Sunday, September 11, 2011
"Tabloid" Is Ripped From Yesterday's Headlines.
Tabloid
By Steven Rosen
Even though Errol Morris’ best-known documentary, Oscar-winner The Fog of War, was about one of the most important men of modern American times – Robert McNamara, Secretary of Defense when the Vietnam War started – the director has always shown a penchant for films about offbeat, colorful characters whose life stories are more weird than profound.
He’s returned to that predilection with Tabloid, the bizarre story of an American beauty queen – Joyce McKinney – who in the 1970s chased her runaway Mormon boyfriend to England, where she kidnapped him, manacled him to a bed, and had her sexual way with him. The story was a huge tabloid sensation in England; she eventually did some jail time and disappeared from the public eye.
Until a couple years ago, that is, when she went to South Korea to clone her beloved dog. Morris loves vividly expressive, emotional interview subjects; his camera studies their faces as Rembrandt would when doing a portrait.
And has he ever got a live wire in McKinney!

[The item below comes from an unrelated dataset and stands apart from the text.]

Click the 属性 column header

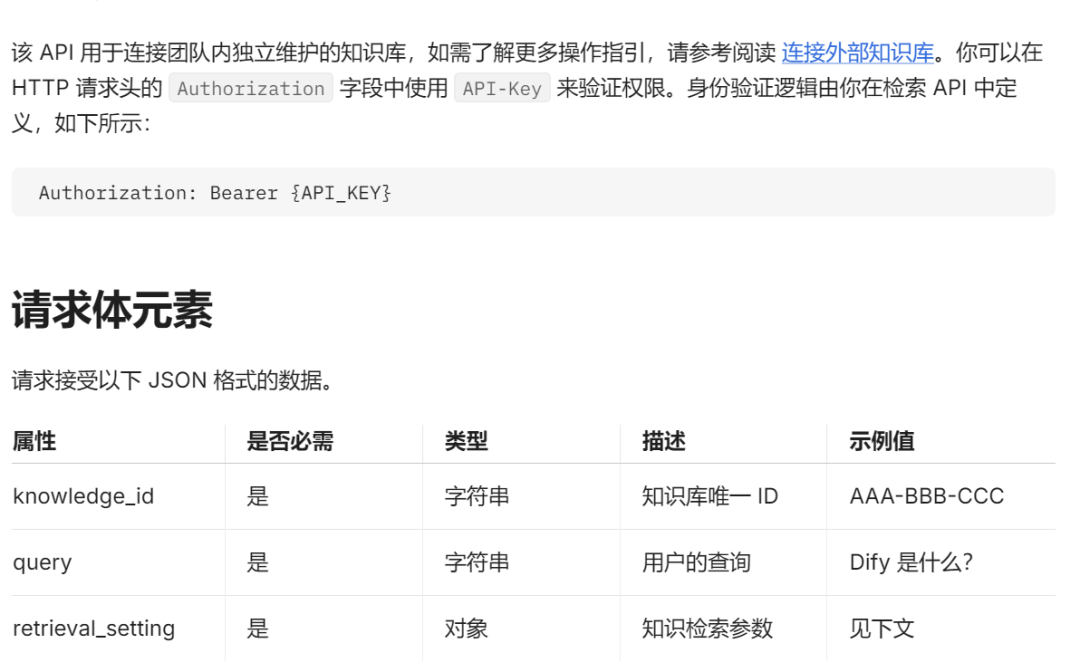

She is so charming, naughtily flirty yet defiantly defensive today about all her actions. But she wears out her welcome, as does our interest in her 15-minutes-of-fame story, well before the film is over. It becomes pretty clear she’s an unreliable witness, and the film grows tedious since her kidnap subject – still alive – doesn’t participate in the film.

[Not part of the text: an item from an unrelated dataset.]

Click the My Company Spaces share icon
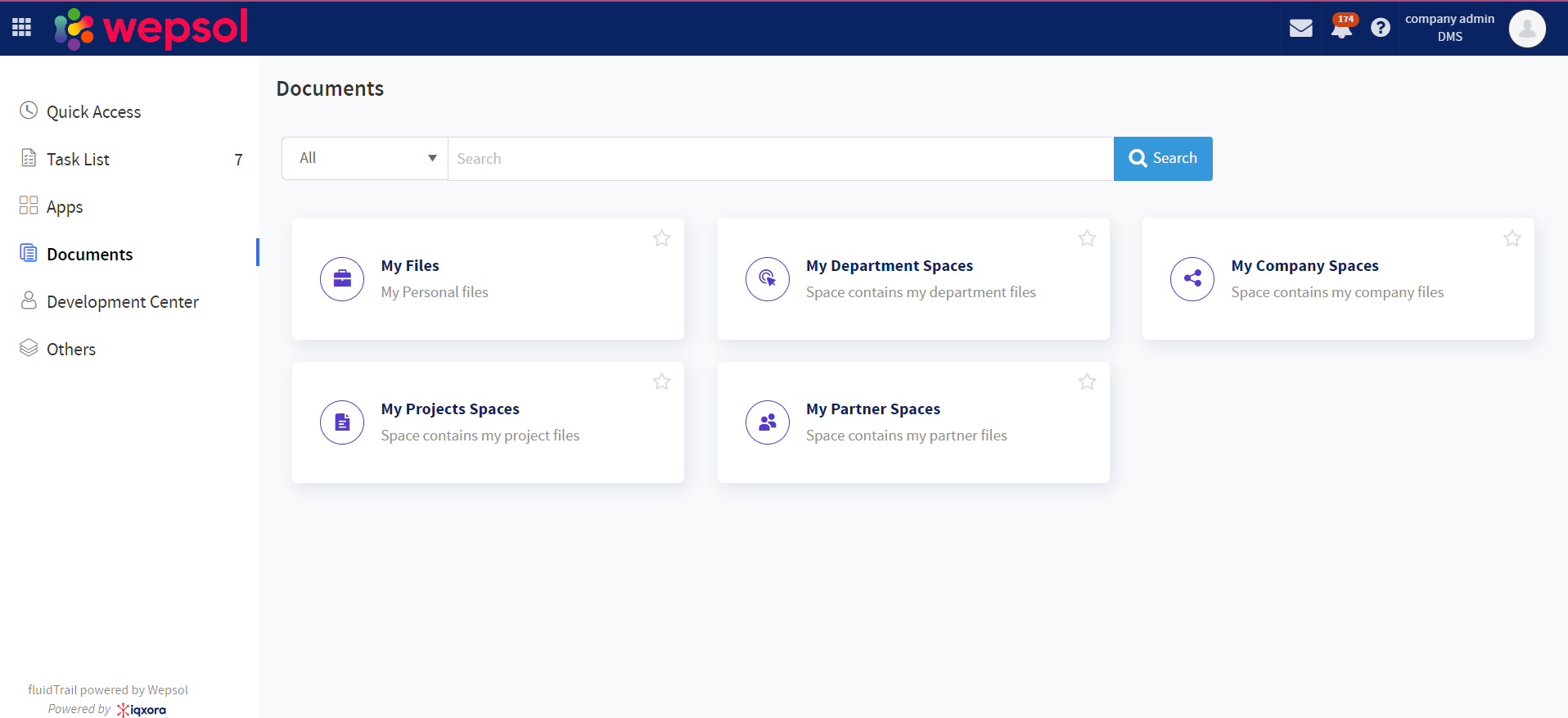The height and width of the screenshot is (718, 1568). 1192,279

Morris’ attempt to broaden the subject matter to investigate Britain’s tabloid culture is a good call – British tabloid journalists also make colorful on-camera interview subjects – but compared to the revelations now sweeping that country about Rupert Murdoch’s corrupt tabloid empire, this is pretty minor stuff.
Since cooperating with Morris, by the way, McKinney has turned against the film and been vociferously complaining about how it makes her look.